▶ [Extrait du document]:
Certes, les mouvements de caméra dans la tourmente, les vues aériennes sur La Havane, le tempo qui fait alterner rythme soutenu et "pauses", les changements de point de vue, les jeux de lumière de clair-obscur, la récurrence de l’élément liquide (lieu de tous les trafics dont certains mortifères) tout cela est éminemment cinéphilique (et cinégénique)
Mais à l’instar du sujet aux multiples ramifications, (de la constitution du réseau, de ses actions avec rebondissements inattendus, jusqu’à l’emprisonnement et au procès), la construction du film obéit à une structure qui complexifie les "données". Comme Olga (Penelope Cruz), nous sommes tentés de croire dans un premier temps que son mari R Gonzales (Edgar Ramirez) est un « traître » quand il s’empare d’un avion et rejoint d’autres Cubains « exilés » anti-castristes, en Floride. Puis annoncé par un encart, voici un flash-back qui nous ramène 4 ans en arrière, et qui doctement explique (voix off) la genèse du réseau des 5, puis ce sera le retour au présent, éclairé désormais d’un jour nouveau... Et Olga de soupirer j''ai besoin de temps... De La Havane à Miami, de Miami aux pays d’Amérique centrale, de trahisons (ou prétendues telles) en révélations, d'escroqueries et mensonges en manipulations et corruptions, d’attentats sur le sol de Cuba en contre-attentats, du discours de Clinton à celui de Fidel Castro, d’accélérés en ralentis, des intérieurs feutrés américains à ceux délabrés de l’île, du rôle hypocrite du FBI à celui de dissidents, tout dans ce film souffre d’une carence : une "dimension réflexive" fait cruellement défaut (alors même, et c’est le paradoxe, que le cinéaste tente de tout expliquer, "scolairement" d’ailleurs…)

▶ [Consigne]:
Modifiez le passage de l'extrait de critique qui commence par «Certes, les mouvements» et se poursuit jusqu'à «cinéphilique (et cinégénique)», en remplaçant «tourmente» par «tempête». Les enregistrements proviennent d'une autre source que l'extrait de critique.

[Entrées pour repérer du texte et des éléments]
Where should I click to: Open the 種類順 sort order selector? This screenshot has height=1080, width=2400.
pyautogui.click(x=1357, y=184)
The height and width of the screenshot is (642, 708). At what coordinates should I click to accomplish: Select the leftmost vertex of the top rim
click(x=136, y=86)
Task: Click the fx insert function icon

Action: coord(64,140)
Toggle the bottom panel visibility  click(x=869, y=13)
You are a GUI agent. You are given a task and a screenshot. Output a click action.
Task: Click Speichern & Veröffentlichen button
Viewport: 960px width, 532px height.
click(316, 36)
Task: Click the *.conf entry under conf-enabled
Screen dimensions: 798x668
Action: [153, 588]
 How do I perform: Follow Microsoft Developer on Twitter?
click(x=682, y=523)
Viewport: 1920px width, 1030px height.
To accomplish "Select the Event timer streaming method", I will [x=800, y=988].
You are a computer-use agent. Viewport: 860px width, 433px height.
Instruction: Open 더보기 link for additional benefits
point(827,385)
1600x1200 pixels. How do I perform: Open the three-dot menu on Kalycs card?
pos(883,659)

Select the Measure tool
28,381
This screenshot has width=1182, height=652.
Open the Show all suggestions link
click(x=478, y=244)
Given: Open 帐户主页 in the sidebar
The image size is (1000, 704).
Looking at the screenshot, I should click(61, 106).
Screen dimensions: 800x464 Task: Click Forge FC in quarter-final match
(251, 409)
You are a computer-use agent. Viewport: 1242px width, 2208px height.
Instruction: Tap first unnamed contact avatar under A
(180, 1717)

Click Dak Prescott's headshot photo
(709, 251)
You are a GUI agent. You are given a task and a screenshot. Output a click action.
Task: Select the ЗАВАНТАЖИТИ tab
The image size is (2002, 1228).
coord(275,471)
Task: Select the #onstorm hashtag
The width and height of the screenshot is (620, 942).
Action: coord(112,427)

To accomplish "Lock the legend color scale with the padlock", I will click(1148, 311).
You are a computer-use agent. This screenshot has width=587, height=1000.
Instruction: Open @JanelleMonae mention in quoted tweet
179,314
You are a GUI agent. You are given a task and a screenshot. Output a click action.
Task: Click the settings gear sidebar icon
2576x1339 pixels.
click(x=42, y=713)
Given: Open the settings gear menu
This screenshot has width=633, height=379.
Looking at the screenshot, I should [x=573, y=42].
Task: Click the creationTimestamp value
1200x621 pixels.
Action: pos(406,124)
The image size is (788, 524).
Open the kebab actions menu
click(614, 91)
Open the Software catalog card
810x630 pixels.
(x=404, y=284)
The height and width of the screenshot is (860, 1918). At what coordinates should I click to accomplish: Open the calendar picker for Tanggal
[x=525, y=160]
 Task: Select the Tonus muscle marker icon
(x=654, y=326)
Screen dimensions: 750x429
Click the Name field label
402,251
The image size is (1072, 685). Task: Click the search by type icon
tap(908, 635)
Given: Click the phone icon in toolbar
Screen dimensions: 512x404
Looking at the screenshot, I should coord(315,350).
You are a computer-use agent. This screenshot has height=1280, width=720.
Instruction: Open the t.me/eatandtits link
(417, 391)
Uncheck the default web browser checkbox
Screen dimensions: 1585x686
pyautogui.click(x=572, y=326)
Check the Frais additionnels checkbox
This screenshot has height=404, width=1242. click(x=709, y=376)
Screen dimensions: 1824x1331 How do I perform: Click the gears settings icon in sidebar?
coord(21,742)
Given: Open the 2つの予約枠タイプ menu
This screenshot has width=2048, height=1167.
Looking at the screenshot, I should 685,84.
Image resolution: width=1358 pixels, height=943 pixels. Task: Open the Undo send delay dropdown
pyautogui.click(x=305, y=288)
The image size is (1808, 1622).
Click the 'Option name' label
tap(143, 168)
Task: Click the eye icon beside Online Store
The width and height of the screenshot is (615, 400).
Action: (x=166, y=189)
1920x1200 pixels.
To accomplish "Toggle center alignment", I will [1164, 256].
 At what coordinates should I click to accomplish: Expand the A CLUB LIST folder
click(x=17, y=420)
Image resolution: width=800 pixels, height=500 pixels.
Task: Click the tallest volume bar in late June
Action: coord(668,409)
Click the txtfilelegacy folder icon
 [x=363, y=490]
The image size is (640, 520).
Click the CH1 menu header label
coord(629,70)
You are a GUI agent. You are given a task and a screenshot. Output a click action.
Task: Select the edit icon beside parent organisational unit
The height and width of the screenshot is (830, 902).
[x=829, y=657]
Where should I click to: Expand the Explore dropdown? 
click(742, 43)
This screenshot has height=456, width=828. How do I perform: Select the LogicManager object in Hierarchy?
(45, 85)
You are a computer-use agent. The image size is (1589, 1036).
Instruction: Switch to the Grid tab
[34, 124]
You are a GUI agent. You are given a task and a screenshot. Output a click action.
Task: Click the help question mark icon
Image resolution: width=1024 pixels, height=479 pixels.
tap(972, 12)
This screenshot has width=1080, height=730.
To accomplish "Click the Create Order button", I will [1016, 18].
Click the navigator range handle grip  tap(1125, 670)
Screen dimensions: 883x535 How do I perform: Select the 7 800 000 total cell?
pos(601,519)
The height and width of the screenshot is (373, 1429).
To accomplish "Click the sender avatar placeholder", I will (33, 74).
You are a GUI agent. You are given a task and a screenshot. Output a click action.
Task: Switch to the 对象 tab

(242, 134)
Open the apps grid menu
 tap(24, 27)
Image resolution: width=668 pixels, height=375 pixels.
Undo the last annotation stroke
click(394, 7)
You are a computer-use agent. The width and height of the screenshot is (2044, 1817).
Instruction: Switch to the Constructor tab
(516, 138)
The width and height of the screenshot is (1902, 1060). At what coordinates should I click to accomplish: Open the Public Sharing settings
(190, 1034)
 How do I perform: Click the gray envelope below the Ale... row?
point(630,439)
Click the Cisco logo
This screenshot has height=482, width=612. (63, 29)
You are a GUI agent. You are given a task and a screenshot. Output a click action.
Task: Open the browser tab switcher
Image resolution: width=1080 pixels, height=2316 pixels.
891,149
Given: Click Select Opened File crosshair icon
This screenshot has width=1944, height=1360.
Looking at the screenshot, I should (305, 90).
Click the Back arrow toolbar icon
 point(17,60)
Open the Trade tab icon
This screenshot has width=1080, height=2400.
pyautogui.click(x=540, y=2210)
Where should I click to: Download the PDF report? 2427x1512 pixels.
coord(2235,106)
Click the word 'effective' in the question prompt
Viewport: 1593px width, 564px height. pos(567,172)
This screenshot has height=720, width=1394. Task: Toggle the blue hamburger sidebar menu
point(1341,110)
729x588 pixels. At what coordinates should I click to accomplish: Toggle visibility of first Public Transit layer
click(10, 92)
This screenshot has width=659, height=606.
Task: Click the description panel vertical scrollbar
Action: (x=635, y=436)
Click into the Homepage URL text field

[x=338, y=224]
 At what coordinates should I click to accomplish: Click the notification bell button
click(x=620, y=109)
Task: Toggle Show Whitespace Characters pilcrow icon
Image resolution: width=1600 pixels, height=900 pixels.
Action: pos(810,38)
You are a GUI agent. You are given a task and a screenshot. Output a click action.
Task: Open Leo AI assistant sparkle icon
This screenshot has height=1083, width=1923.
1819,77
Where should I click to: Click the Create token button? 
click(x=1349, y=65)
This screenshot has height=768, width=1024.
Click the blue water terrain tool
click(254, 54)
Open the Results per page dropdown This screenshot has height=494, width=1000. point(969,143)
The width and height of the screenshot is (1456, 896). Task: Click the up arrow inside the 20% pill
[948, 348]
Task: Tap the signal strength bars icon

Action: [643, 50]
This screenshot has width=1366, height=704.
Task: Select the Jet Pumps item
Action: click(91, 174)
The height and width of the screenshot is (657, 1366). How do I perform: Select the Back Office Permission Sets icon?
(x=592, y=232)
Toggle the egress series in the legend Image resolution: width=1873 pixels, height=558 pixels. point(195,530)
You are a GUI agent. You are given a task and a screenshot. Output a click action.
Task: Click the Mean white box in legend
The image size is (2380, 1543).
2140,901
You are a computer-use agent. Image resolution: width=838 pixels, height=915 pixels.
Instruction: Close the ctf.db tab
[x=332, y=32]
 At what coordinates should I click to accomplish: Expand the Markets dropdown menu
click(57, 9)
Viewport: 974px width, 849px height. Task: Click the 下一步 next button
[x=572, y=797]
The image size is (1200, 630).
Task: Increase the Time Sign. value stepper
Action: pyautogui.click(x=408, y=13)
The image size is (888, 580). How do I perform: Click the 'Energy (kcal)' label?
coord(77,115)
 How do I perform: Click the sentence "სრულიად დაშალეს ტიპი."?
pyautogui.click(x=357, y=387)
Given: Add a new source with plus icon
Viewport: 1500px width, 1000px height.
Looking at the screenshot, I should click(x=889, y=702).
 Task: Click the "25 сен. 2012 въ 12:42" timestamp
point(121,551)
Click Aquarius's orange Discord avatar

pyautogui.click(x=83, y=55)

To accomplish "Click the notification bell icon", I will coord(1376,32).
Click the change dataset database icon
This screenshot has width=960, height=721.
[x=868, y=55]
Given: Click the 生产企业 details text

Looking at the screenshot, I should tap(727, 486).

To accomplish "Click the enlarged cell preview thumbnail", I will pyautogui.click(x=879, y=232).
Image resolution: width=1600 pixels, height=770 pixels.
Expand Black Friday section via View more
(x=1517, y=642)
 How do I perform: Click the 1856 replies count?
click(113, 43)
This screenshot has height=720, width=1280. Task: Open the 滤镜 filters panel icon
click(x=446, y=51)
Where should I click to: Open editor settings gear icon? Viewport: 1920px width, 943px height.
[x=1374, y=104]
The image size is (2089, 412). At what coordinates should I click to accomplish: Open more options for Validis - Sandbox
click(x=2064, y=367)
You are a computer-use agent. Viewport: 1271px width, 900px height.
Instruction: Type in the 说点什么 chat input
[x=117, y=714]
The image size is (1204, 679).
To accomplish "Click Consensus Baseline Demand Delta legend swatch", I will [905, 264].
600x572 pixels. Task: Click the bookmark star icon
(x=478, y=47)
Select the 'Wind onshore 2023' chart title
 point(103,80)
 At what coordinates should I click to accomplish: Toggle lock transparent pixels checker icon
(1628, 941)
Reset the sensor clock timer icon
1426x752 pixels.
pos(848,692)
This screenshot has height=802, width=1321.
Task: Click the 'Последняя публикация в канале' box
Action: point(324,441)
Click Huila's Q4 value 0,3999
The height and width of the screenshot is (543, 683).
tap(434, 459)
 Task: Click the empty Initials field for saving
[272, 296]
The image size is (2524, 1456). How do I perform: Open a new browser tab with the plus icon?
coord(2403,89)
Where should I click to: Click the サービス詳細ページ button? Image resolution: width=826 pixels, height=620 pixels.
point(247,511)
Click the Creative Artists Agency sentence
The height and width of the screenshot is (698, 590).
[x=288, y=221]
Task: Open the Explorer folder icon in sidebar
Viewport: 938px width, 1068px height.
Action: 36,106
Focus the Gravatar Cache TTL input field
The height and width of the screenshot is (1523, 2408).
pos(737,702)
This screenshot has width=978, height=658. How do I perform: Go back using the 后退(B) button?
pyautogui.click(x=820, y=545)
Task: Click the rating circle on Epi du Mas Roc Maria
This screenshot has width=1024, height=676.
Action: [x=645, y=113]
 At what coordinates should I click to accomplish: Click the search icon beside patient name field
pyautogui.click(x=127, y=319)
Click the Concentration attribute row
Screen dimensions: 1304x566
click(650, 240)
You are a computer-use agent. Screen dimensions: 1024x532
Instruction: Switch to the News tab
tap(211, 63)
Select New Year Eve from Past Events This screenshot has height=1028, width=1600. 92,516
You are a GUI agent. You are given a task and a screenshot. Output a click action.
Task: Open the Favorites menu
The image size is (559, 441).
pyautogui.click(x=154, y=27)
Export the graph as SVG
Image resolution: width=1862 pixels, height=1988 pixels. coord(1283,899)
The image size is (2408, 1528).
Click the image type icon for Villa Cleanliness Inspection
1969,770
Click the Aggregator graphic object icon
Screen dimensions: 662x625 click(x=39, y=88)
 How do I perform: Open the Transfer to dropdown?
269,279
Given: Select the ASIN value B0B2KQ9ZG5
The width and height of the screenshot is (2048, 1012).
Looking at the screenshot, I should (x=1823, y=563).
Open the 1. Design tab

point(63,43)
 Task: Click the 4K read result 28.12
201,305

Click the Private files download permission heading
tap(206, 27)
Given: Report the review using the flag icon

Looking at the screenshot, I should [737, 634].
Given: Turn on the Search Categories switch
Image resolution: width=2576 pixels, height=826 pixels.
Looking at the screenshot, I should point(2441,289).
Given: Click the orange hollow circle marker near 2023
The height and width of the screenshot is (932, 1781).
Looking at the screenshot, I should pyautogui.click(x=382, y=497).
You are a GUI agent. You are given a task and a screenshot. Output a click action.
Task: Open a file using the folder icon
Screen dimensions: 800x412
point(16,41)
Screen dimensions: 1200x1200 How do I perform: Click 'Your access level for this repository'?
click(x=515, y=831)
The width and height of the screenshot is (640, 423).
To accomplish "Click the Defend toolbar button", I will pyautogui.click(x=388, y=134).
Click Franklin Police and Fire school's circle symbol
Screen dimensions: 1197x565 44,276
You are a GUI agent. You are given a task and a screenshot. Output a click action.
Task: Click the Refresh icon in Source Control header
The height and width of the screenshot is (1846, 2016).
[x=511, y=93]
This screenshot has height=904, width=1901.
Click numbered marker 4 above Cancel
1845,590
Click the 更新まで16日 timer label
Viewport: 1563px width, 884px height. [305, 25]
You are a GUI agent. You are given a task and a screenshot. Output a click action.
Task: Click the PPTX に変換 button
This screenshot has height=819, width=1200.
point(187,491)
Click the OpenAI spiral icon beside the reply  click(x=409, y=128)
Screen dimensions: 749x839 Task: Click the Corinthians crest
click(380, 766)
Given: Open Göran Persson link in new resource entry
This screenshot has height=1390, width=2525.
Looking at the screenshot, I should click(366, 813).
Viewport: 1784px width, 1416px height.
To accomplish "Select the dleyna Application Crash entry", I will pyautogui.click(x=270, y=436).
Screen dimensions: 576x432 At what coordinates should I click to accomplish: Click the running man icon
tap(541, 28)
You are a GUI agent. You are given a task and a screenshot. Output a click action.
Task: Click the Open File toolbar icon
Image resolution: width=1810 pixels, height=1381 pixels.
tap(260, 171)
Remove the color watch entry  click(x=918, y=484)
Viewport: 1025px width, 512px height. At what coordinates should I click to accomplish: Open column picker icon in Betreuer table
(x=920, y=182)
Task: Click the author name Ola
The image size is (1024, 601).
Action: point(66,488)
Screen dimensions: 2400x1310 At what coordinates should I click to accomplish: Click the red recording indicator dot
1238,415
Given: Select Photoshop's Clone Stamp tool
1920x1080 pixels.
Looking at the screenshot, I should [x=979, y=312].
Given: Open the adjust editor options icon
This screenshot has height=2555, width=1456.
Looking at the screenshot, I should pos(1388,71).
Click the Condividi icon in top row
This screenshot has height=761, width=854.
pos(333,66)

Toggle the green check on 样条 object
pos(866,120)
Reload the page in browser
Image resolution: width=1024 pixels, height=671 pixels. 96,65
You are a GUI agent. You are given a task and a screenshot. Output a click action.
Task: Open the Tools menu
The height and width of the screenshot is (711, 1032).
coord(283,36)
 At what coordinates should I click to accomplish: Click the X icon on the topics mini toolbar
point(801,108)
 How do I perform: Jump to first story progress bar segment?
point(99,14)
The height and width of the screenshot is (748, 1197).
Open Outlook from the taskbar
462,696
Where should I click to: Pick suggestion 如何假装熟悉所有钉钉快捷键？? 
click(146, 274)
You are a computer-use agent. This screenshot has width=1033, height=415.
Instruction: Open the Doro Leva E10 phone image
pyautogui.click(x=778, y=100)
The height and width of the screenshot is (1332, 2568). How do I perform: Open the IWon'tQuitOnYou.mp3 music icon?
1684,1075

▶ [Corrigé détaillé]:
Certes, les mouvements de caméra dans la tempête, les vues aériennes sur La Havane, le tempo qui fait alterner rythme soutenu et "pauses", les changements de point de vue, les jeux de lumière de clair-obscur, la récurrence de l’élément liquide (lieu de tous les trafics dont certains mortifères) tout cela est éminemment cinéphilique (et cinégénique)